1749 December 3 (Sunday).  Read Exod. 10 with Exposition, and preach’d from 2 Tim. 4.3.  Din’d (by his renewed invitation to me, but no mention of any of the rest) at Deacon Newtons.  Molly and Lucy and Billy tarry’d at the Meeting House.  I enquir’d of Mrs. Newton what was become of them and she manifested concern and Disappointment for she had ask’d them (heretofore) and did Desire they might be with us at Dinner, and said she spoke to Billy (to Day) at the Meeting House Door, to come.  (But I suppose they knew not upon what foot they were to come and therefore did not.  It is a pity that this Affair has made any Difficulty.)  P.M. I read part of Luke 11, viz. to 13, and after a few glances upon it, I wav’d the rest, to the sermon which was upon those words in 2.  When you pray, say, Our Father etc. in which I improv’d what I had upon Mat. 6.9.  For though I had writ more than might have serv’d for one Exercise, upon the Subject in the Morning yet I much rather chose to deliver as much of it as I well could at once.  May God please to pardon my Defects, and own and bless my imperfect, if sincere Endeavours preventing misunderstandings of what has been offer’d, that men might be prejudic’d against seasonable Truth.  May God enable us to see and embrace it as it is in Jesus, and be sanctify’d thereby!  N.B. Besides Neighbour James Maynards going over to the Church of England, we hear sorrowfull News from Hardwick of some Number of those who went from this town (Mr. James Fay[1] etc.) Separating from the Church there and setting up John Roberts[2] late of Grafton, for their Preacher if not Teacher: and some among ourselves hankering to go after them.

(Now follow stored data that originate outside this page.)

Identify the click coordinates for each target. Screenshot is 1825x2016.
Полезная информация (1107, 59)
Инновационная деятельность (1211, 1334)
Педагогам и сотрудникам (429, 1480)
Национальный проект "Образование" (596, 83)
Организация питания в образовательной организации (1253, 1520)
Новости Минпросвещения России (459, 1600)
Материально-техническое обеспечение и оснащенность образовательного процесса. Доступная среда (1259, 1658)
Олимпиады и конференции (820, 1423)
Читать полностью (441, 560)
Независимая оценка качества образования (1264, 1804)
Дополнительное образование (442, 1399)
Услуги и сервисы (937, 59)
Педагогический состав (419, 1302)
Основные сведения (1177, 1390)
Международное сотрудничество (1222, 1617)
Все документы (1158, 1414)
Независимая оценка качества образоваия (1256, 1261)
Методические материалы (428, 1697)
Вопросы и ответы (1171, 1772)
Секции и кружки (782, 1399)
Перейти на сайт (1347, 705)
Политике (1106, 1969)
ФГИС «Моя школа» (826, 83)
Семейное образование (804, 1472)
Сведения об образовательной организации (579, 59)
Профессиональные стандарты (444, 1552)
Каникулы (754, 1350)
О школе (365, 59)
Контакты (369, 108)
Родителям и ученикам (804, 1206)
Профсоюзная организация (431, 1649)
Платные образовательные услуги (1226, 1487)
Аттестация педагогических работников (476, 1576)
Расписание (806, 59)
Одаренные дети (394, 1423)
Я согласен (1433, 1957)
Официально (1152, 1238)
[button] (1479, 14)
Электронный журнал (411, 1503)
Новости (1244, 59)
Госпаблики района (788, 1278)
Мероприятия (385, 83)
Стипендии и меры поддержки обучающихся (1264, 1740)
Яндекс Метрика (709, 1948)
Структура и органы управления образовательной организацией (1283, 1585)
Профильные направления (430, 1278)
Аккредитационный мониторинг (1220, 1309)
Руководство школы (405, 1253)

[1]Son of the late Captain John Fay of Westborough. Stephen Fay, who had settled in Hardwick in 1746, was a founder of the Separatist Church, Congregational, in Hardwick, in 1750.  Deacon Fay was named as a Tory in 1775 by the Hardwick Committee of Correspondence.  George H. Johnson, One Branch of the Fay Family Tree (Columbus, O., 1913), p. 25.

[2]Roberts was not a college graduate but a lay-preacher or exhorter.  There is no record that the Separatist Church of Hardwick had a settled minister.  In 1761 Roberts and some others of the Congregation voted to move to Bennington, Vermont, and there they formed the first church in the state of Vermont.  Paige, Hardwick, pp. 225-230.